What Keeps Driving Me?

High performers tend to share a particular quality.

They’re good at what they do. Very good. Exceptionally good.

And they work hard to be that good.

What gets examined less often is why.

Not why in the motivational sense – the goals, the vision, the love of the game or the craft. That part is usually well-articulated. High performers are often fluent in what pulls them towards the next success: their ambition, their drive and their desire to be the best they can be.

What isn’t often examined is what’s pushing them. The why that’s hidden within the fear. The question of what would happen if they weren’t good, what would happen if they weren’t successful?

This is a different type of why. And asks for a different type of examination.

Many of our greatest strengths began as adaptations. Responses to the world around us.

Intelligent, creative responses to the environments we grew up in – family, school, sport, work – where we learned what was required to belong, to be valued, to be safe.

Some of us learned that failure was unacceptable.

Some of us learned that weakness would be punished.

Some of us learned that there was no place for vulnerability.

Some of us learned that we were the ones to keep the peace.

So, we proved how good we could be, we proved how strong we were, we showed that we could be independent, we became indispensable, we learned to carry things quietly and on our own.

None of this is unusual. It’s a very normal human story. And in many cases, it produced real capability – genuine skills, effective resilience, authentic care for others.

The question isn’t whether these strategies worked.

They did.

The question is whether they’re still needed in the same way. At some point in the past these strategies may have been essential, the question is whether, at some level, they’re running on autopilot long after the original conditions have changed.

The question is whether the fear of making a mistake, of not being good enough, of upsetting others is driving a relentless chasing of something that is forever out of reach.

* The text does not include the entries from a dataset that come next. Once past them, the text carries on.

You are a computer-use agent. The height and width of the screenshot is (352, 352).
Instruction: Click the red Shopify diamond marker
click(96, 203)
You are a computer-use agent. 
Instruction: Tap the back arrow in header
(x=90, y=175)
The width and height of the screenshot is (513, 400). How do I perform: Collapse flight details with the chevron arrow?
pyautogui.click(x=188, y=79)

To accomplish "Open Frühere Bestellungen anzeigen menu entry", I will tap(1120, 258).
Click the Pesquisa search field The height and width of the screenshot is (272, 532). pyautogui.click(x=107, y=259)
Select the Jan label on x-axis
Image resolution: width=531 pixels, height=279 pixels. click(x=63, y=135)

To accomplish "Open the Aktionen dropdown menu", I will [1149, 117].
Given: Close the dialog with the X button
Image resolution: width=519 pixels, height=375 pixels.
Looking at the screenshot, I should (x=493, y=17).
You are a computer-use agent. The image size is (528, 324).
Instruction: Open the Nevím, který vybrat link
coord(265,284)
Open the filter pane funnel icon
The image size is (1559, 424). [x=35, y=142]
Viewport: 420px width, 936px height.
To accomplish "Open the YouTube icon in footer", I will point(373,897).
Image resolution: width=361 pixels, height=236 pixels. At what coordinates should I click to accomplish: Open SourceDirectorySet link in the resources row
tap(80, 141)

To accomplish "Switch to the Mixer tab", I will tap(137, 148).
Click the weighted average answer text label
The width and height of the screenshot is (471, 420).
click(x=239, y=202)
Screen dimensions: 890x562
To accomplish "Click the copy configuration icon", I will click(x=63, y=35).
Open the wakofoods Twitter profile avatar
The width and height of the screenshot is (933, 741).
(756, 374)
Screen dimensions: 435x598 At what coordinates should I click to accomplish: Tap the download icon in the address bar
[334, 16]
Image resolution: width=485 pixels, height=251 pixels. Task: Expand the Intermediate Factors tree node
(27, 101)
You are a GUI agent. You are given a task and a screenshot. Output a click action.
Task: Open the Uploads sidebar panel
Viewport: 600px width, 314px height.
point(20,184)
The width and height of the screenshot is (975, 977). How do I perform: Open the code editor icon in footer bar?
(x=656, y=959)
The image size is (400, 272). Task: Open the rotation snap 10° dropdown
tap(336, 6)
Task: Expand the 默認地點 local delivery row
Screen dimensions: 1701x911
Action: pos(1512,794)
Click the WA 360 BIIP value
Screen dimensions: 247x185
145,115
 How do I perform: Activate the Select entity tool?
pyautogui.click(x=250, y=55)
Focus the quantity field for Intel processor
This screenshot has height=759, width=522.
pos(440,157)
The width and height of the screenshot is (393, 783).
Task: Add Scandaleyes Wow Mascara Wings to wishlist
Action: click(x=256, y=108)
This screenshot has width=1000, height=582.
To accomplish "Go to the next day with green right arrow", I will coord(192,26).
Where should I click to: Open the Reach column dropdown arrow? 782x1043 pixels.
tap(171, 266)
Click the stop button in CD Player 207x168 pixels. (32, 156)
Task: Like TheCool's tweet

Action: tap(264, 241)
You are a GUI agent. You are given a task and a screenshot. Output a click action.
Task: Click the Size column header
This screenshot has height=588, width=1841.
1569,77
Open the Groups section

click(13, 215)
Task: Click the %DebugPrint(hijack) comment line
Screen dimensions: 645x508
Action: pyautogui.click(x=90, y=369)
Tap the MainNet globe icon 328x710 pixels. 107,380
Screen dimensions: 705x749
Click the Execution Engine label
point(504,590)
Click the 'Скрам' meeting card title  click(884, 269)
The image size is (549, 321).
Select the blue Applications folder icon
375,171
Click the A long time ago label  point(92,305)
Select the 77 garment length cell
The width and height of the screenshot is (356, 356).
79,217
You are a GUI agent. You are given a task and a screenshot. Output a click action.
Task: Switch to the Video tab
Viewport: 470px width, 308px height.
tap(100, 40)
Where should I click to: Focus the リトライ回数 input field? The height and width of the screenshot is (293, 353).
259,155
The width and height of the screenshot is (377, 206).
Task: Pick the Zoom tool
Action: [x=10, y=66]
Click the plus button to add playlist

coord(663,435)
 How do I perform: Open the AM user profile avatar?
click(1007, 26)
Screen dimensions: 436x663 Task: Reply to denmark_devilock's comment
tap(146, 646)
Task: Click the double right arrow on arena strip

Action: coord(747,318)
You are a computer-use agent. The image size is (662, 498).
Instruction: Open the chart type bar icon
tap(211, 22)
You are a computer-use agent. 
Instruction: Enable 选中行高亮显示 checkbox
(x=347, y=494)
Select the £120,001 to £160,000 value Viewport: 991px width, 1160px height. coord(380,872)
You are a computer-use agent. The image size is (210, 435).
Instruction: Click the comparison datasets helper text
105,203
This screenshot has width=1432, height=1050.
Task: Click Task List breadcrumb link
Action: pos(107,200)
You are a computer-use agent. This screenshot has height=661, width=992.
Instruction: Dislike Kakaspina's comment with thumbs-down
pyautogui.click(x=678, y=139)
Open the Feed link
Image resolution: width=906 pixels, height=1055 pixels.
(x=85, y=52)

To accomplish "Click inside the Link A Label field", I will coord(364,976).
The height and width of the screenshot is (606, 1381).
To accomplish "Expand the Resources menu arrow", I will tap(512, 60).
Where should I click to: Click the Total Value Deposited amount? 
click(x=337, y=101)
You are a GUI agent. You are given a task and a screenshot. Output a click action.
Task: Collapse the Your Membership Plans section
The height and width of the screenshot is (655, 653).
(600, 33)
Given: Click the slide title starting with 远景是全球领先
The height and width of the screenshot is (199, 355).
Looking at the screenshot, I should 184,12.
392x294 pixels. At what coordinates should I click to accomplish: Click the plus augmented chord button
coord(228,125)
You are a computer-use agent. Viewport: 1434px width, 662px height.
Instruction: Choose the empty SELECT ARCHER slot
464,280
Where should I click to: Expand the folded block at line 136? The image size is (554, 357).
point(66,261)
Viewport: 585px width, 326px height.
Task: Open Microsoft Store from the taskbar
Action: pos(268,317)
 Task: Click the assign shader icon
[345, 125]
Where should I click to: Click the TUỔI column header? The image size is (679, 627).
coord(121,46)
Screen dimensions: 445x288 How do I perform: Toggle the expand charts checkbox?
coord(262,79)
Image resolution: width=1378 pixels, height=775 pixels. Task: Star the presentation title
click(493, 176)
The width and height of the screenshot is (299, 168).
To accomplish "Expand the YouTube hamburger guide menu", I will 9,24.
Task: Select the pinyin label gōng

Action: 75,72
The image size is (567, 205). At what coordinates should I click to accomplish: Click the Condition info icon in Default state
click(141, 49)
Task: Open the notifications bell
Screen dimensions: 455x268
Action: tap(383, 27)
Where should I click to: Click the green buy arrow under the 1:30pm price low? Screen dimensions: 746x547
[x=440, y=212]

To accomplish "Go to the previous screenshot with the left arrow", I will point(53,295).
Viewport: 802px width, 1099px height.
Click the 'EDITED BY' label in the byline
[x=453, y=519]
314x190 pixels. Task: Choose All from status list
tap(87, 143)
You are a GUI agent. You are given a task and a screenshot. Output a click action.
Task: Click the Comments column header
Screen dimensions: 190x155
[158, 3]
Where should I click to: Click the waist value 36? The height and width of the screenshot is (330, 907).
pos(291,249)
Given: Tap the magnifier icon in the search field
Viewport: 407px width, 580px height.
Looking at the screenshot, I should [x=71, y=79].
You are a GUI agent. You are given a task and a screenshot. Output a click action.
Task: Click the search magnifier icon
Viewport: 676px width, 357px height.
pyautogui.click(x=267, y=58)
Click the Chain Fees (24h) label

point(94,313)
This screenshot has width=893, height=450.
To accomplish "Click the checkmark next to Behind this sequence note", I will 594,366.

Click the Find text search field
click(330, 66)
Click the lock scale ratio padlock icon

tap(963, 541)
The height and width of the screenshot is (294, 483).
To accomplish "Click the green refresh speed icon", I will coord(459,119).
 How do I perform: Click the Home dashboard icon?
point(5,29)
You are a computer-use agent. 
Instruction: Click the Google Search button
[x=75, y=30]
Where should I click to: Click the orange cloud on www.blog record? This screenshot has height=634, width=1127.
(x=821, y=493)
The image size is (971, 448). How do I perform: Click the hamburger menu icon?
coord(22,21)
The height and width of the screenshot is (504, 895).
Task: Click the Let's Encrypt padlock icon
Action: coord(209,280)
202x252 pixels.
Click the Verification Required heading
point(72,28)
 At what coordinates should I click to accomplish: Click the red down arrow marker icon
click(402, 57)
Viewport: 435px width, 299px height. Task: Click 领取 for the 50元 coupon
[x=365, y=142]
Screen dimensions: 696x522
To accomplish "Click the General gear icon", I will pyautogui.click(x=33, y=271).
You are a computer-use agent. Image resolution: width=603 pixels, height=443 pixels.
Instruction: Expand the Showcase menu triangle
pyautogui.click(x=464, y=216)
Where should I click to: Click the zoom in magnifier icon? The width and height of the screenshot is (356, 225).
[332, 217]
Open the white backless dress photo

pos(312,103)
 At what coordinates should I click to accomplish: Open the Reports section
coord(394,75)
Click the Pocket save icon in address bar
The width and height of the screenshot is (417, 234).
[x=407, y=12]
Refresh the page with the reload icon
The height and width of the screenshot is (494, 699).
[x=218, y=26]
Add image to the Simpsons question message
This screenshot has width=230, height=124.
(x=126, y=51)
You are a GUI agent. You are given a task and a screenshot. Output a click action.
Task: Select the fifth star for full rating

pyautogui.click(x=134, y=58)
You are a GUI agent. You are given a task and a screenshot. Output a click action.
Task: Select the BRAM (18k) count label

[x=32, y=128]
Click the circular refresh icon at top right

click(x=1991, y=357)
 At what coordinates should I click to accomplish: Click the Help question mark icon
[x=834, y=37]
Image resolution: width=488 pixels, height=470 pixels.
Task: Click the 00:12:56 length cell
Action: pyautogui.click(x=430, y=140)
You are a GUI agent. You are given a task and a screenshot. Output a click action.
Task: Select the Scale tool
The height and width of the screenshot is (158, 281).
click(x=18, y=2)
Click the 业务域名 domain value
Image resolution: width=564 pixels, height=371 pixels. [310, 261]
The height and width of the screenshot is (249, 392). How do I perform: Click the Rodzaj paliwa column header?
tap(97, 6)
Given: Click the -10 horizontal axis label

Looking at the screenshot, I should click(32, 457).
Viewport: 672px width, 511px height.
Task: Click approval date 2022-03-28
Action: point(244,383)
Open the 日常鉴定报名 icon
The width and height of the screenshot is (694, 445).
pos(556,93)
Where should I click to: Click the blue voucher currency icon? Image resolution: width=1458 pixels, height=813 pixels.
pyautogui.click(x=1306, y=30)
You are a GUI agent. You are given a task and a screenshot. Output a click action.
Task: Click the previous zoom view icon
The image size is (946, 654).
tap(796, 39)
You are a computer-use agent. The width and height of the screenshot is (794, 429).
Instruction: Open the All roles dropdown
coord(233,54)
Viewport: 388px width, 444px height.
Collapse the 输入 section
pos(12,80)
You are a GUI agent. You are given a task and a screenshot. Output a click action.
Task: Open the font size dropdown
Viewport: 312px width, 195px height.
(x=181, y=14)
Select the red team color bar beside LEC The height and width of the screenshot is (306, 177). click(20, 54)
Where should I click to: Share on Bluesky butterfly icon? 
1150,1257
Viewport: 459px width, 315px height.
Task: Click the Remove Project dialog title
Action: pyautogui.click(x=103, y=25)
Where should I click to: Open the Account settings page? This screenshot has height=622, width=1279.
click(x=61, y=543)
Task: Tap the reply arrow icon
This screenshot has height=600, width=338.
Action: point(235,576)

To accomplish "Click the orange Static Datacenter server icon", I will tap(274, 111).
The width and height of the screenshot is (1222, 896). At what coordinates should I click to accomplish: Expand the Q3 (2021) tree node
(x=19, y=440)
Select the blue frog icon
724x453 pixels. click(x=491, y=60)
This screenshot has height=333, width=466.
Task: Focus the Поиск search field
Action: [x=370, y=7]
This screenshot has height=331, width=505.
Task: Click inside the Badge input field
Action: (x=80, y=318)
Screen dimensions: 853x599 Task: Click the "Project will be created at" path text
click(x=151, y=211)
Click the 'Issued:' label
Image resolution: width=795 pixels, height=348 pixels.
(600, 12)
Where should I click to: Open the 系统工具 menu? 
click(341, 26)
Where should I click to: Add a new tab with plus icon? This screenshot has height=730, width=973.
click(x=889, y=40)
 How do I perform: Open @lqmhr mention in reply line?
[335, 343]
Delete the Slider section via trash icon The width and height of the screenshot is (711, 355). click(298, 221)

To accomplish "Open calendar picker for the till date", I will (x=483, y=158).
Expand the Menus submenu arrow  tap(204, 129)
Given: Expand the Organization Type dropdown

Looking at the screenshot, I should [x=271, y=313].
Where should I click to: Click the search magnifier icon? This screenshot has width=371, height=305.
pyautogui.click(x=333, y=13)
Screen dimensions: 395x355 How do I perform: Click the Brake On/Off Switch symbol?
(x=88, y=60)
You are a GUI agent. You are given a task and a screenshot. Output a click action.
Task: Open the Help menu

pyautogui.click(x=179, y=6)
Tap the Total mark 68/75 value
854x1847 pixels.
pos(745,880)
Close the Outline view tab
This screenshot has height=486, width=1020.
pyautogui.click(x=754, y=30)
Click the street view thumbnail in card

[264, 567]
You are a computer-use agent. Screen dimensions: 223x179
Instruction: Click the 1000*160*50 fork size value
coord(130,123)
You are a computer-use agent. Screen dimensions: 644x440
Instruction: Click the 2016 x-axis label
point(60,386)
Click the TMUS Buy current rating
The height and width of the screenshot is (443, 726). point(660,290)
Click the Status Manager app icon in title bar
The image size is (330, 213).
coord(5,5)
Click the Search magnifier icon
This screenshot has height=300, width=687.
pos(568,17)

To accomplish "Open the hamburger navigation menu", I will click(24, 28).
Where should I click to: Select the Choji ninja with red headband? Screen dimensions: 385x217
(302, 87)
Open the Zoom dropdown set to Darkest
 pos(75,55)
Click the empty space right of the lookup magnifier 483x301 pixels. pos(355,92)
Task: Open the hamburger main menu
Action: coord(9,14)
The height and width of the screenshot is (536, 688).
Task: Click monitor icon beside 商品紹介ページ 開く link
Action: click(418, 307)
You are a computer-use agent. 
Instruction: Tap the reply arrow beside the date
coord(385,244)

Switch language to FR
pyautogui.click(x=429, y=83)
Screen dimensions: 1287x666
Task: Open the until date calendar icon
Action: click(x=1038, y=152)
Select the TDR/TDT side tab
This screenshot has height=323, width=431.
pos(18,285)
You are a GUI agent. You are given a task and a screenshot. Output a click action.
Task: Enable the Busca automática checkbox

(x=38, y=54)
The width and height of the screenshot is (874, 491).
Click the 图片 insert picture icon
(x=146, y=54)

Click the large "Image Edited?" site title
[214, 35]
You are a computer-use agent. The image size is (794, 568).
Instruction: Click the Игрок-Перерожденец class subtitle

The question is can we make different choices.

Can we change.

Can we grow and evolve.

The chameleon adapts.

This is its greatest skill. It reads the environment, adjusts, fits in, performs. It takes what worked in one context and finds a way to make it work in the next. It learns to survive, to thrive and become successful.

This is a genuine skill. The ability to adapt, the ability to learn quickly, the ability to become good at something. This cannot be underestimated.

But the chameleon is always responding to the environment. Always calibrating to what’s required. Always, at some level, asking – consciously or not – how do I prove my worth, how do I add value, how can I show how strong I am, what do I need to be here in order to belong?

And if these questions have been fuelling the ‘why’ for long enough, they can become invisible. What began as an adaptive strategy becomes an identity. We stop asking whether the adaptation is still serving us. We simply do what we’ve always done. And the chasing continues, never quite good enough, not quite useful enough, never quite strong enough.

We all carry our own version of the chameleon.

And if we look closely, we can begin to see the patterns. The ways in which we keep repeating the same strategies, the same reactive habits regardless of the environment we are in.

We can see them in what we do – in the ways we perform to seek approval, in the ways we work hard for recognition, in the ways we chase validation.

Once we take a moment to pause and look under the surface. And begin to recognise the familiar behaviours and patterns that we carry with us from one environment to another, then we create an opportunity for a different type of change.

Not relocation – moving from one environment and repeating the same strategies somewhere else.

But the possibility for transformation – a chance to become response-able, to make new choices, to come away from the fear, to stop chasing. To do something different.

To explore what is possible when we stop feeling the need to react to the external environment. To do the inner work and stop questioning whether we are good enough or whether we are too much, and to start trusting that there is so much more to who we are beneath and beyond our performance.